For \(\rho>1\), \(\alpha\in(0,1)\) and \(t\in(1,\infty)\), one defines the non-centered maximal operator \(M^{(\alpha)}_{t,(\rho)}f\) as follows:

$$ M^{(\alpha)}_{t,(\rho)}f(x)=\sup_{B\ni x} \biggl\{ \frac{1}{[\mu(\rho B)]^{1-\alpha t}} \int_{B}\bigl\vert f(y)\bigr\vert ^{t}\,d \mu(y) \biggr\} ^{1/t}. $$

For simplicity, write \(M^{(0)}_{1,(\rho)}f(x)\) as \(M_{(\rho)}f\). If \(\rho\geq5\) and for every \(p>1\), then \(\|M_{(\rho)}f\|_{L^{p}(\mu)}\) \(\leq C\|f\|_{L^{p}(\mu)}\) and for \(p\in(t,1/\alpha)\) and \(1/q=1/p-\alpha\), \(\|M^{(\alpha)}_{t,(\rho)}\|_{L^{q}(\mu)}\leq C\|f\| _{L^{p}(\mu)}\) (see [15]).

Lemma 2.1

[15]

For \(f \in L^{1}_{\mathrm{loc}}(\mu)\), \(\int_{X}f(x)\,d\mu(x)=0\) if \(\|\mu\|<\infty\). Assume \(0<\beta<1\) and \(\inf(1,Nf)\in L^{p}(\mu)\), \(1< p<\infty\), then

$$ \bigl\Vert N(f)\bigr\Vert _{L^{p}(\mu)}\leq C\bigl\Vert M^{\sharp,(\beta)}(f)\bigr\Vert _{L^{p}(\mu)}. $$

Lemma 2.2

[11, 15]

For \(1<\rho<\infty\) and \(1\leq p<\infty\), if \(b\in \operatorname{RBMO}(\mu)\), then for all balls \(B\in X\),

$$ \biggl\{ \frac{1}{\mu(\rho B)} \int_{B}\bigl\vert b_{B}-m_{\widetilde {B}}(b) \bigr\vert ^{p}\,d\mu(X) \biggr\} ^{1/p}\leq C\|b \|_{\ast}. $$
(2.1)

Lemma 2.3

[3]

For \(b\in \operatorname{RBMO}(\mu)\),

$$ \bigl\vert m_{\widetilde{6^{i}\frac{6}{5}B}}(b)-m_{\widetilde {B}}(b)\bigr\vert \leq Ci\|b \|_{\ast}. $$

Lemma 2.4

For \(0<\alpha<2\), \(1< p_{1}, p_{2}, q<\infty\), \(1< r< q\) and \(b_{1}, b_{2}\in \operatorname{RBMO}(\mu)\).

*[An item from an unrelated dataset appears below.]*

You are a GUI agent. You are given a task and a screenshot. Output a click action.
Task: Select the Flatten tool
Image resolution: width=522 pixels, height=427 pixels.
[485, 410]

If \(I_{\beta}\) is bounded from \(L^{r}(\mu)\) to \(L^{s}(\mu)\), for some \(r\in(1, 1/\beta)\) and \(1/s=1/r-\beta\), with \(0<\beta<1\), then, for every \(x\in X\), \(g_{1}\in L^{p_{1}}(\mu)\), and \(g_{2}\in L^{p_{2}}(\mu)\),

$$\begin{aligned}& M^{\sharp,(\alpha/2)}[b_{1},b_{2},I_{\alpha,2}](g_{1},g_{2}) (x) \\& \quad \leq C \bigl\{ \|b_{1}\|_{\ast}\|b_{2} \|_{\ast}M_{r,(6)}\bigl(I_{\alpha ,2}(g_{1},g_{2}) \bigr) (x) +\|b_{1}\|_{\ast}M_{r,(6)} \bigl([b_{2},I_{\alpha ,2}](g_{1},g_{2}) \bigr) (x) \\& \qquad {}+\|b_{2}\|_{\ast}M_{r,(6)} \bigl([b_{1},I_{\alpha,2}](g_{1},g_{2}) \bigr) (x) +\|b_{1}\|_{\ast}\|b_{2} \|_{\ast}M^{(\alpha /2)}_{p_{1},(5)}g_{1}(x)M_{p_{2},(5)}g_{2}(x) \bigr\} , \end{aligned}$$
(2.2)
$$\begin{aligned}& M^{\sharp,(\alpha/2)}[b_{1},I_{\alpha,2}](g_{1},g_{2}) (x) \\& \quad \leq C \bigl\{ \|b_{1}\|_{\ast}M_{r,(6)} \bigl(I_{\alpha,2}(g_{1},g_{2})\bigr) (x) + \|b_{1}\|_{\ast}M^{(\alpha/2)}_{p_{1},(5)}g_{1}(x)M^{(\alpha /2)}_{p_{2},(5)}g_{2}(x) \bigr\} , \end{aligned}$$
(2.3)
$$\begin{aligned}& M^{\sharp,(\alpha/2)}[b_{2},I_{\alpha,2}](g_{1},g_{2}) (x) \\& \quad \leq C \bigl\{ \|b_{2}\|_{\ast}M_{r,(6)} \bigl(I_{\alpha,2}(g_{1},g_{2})\bigr) (x) + \|b_{2}\|_{\ast}M^{(\alpha/2)}_{p_{1},(5)}g_{1}(x)M^{(\alpha /2)}_{p_{2},(5)}g_{2}(x) \bigr\} . \end{aligned}$$
(2.4)

Proof

Choose \(b_{1}, b_{2}\in L^{\infty}(\mu)\) according to Lemma 3.11 in [14]. As \(L_{c}^{\infty}(\mu)\) is dense in \(L^{p}(\mu)\) for \(1< p<\infty\), by standard density arguments, we only need to consider the case that \(g_{1}, g_{2}\in L_{c}^{\infty}(\mu)\).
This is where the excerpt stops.